> _Text section_
◇ ◇ ◇ ◇

The data type of the `Id` member in the `ScoredPoint` class may need to be changed to `int`. #794

Closed AwesomeYuer closed 1 year ago

AwesomeYuer commented 1 year ago

Describe the bug The data type of the Id member in the ScoredPoint class may need to be changed to int.

https://github.com/microsoft/semantic-kernel/blob/562ab5bc63ec4043fe6c797145e326934ce61639/dotnet/src/Connectors/Connectors.Memory.Qdrant/Http/ApiSchema/SearchVectorsResponse.cs#L14

To Reproduce


    public async Task qdrant_SK_Http_HNSW_index_Cosine_50_ProcessAsync()
    {
        QdrantMemoryStore memoryStore =
                new QdrantMemoryStore
                            (
                                GlobalManager.SelfHostQdrantHttpConnectionString
                                , 6333
                                , vectorSize: 4
                                //, ConsoleLogger.Log
                            );
        IKernel kernel = Kernel.Builder
            //.WithLogger(ConsoleLogger.Log)
            .Configure
            (
                c =>
                {
                    c.AddOpenAITextCompletionService("text-davinci-003", "123");
                    c.AddOpenAITextEmbeddingGenerationService("text-embedding-ada-002", "123");
                }
            )
            .WithMemoryStorage(memoryStore)
            .Build();

        var MemoryCollectionName = "small";
       //bug here!!!!!!!!!!!!!!!!!!!!!!!!!!!!!!!!!!!!!!!!!!!!
        var searchResults = kernel
                                .Memory
                                .SearchAsync
                                        (
                                            MemoryCollectionName
                                            , "My favorite color is orange"

◇ ◇ ◇ ◇

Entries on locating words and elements
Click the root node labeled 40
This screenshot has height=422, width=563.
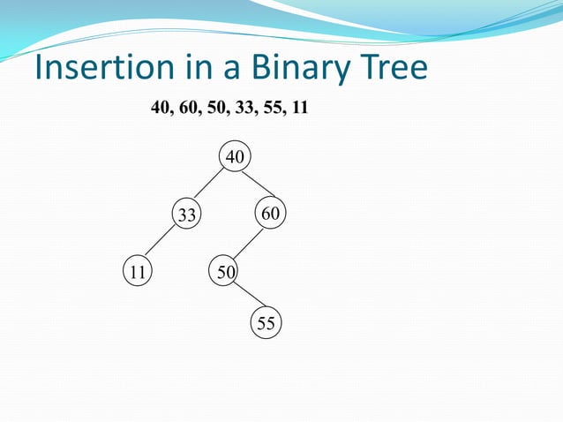pos(235,157)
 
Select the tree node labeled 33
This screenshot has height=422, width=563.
pos(186,215)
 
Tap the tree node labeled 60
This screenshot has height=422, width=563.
pos(270,213)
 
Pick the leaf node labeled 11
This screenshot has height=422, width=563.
pos(137,271)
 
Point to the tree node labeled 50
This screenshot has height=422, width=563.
pos(224,271)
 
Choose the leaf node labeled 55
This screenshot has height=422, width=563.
pos(266,324)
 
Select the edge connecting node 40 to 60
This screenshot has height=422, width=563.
pos(258,185)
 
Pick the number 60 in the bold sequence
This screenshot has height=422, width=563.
pos(187,109)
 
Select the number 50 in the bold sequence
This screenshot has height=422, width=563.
pos(214,109)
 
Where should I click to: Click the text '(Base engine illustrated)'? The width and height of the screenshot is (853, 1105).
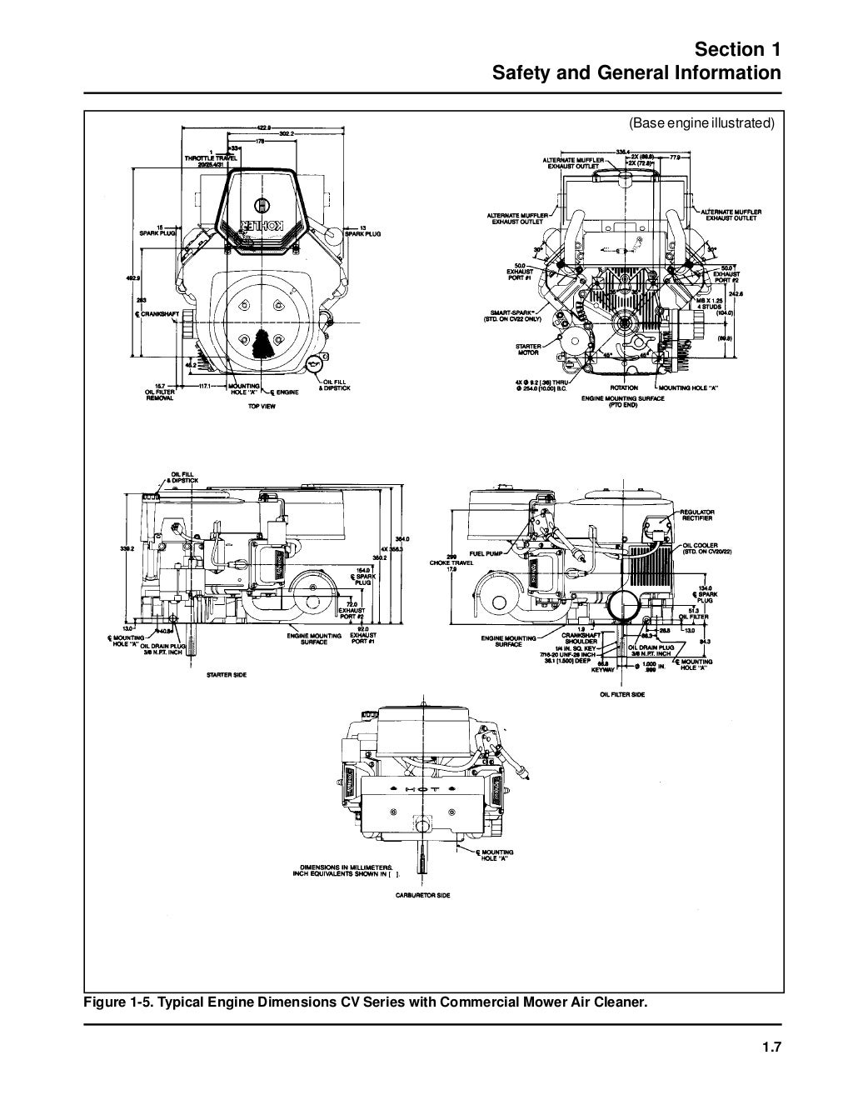[x=701, y=123]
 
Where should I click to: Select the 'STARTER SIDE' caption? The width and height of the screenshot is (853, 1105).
[x=227, y=674]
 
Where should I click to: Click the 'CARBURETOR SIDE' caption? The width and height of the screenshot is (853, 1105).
[x=422, y=895]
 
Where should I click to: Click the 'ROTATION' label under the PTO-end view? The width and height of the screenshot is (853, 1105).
[x=625, y=388]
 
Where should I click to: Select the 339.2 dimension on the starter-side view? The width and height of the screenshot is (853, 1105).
[x=127, y=549]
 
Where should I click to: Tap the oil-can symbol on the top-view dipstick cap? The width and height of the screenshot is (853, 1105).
[x=314, y=362]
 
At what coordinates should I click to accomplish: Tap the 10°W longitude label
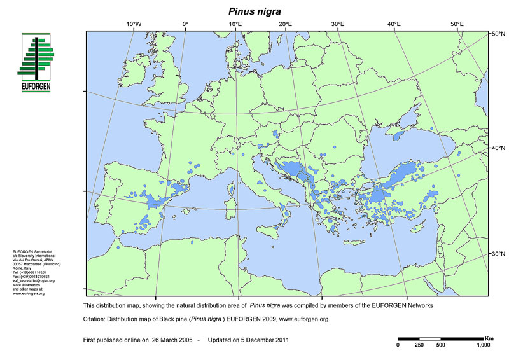tap(134, 24)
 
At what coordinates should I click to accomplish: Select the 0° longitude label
tap(185, 24)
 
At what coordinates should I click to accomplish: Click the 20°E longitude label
tap(285, 24)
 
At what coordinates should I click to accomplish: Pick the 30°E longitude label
tap(338, 24)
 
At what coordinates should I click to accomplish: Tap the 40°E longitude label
tap(394, 24)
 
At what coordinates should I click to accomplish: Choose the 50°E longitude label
tap(457, 24)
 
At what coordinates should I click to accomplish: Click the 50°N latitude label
tap(497, 33)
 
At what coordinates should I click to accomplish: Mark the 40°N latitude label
tap(497, 148)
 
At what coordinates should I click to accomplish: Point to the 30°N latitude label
tap(497, 254)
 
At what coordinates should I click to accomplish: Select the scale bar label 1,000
tap(483, 345)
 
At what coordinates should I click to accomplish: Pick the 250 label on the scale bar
tap(419, 345)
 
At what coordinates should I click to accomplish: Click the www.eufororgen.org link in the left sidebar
tap(29, 294)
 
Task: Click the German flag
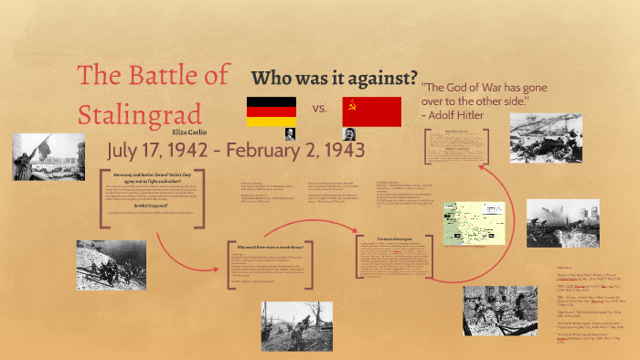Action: pos(271,111)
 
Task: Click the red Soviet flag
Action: pos(371,111)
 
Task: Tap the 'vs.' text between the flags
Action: pos(320,109)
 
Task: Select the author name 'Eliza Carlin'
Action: pos(200,132)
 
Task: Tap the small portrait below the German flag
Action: pos(290,133)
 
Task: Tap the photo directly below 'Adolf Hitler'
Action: pos(545,137)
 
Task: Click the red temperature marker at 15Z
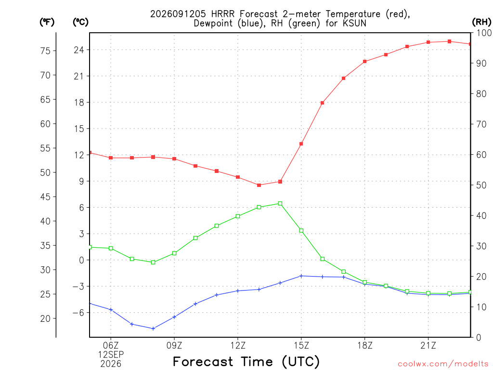click(301, 144)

◇ ◇ ◇ ◇

> _What you are asked to do_
Repeat the bug report about the `ScoredPoint` `Id` type in full, character for character. Rely only on the bug report.

> _Complete output_
The data type of the `Id` member in the `ScoredPoint` class may need to be changed to `int`. #794

Closed AwesomeYuer closed 1 year ago

AwesomeYuer commented 1 year ago

Describe the bug The data type of the Id member in the ScoredPoint class may need to be changed to int.

https://github.com/microsoft/semantic-kernel/blob/562ab5bc63ec4043fe6c797145e326934ce61639/dotnet/src/Connectors/Connectors.Memory.Qdrant/Http/ApiSchema/SearchVectorsResponse.cs#L14

To Reproduce


    public async Task qdrant_SK_Http_HNSW_index_Cosine_50_ProcessAsync()
    {
        QdrantMemoryStore memoryStore =
                new QdrantMemoryStore
                            (
                                GlobalManager.SelfHostQdrantHttpConnectionString
                                , 6333
                                , vectorSize: 4
                                //, ConsoleLogger.Log
                            );
        IKernel kernel = Kernel.Builder
            //.WithLogger(ConsoleLogger.Log)
            .Configure
            (
                c =>
                {
                    c.AddOpenAITextCompletionService("text-davinci-003", "123");
                    c.AddOpenAITextEmbeddingGenerationService("text-embedding-ada-002", "123");
                }
            )
            .WithMemoryStorage(memoryStore)
            .Build();

        var MemoryCollectionName = "small";
       //bug here!!!!!!!!!!!!!!!!!!!!!!!!!!!!!!!!!!!!!!!!!!!!
        var searchResults = kernel
                                .Memory
                                .SearchAsync
                                        (
                                            MemoryCollectionName
                                            , "My favorite color is orange"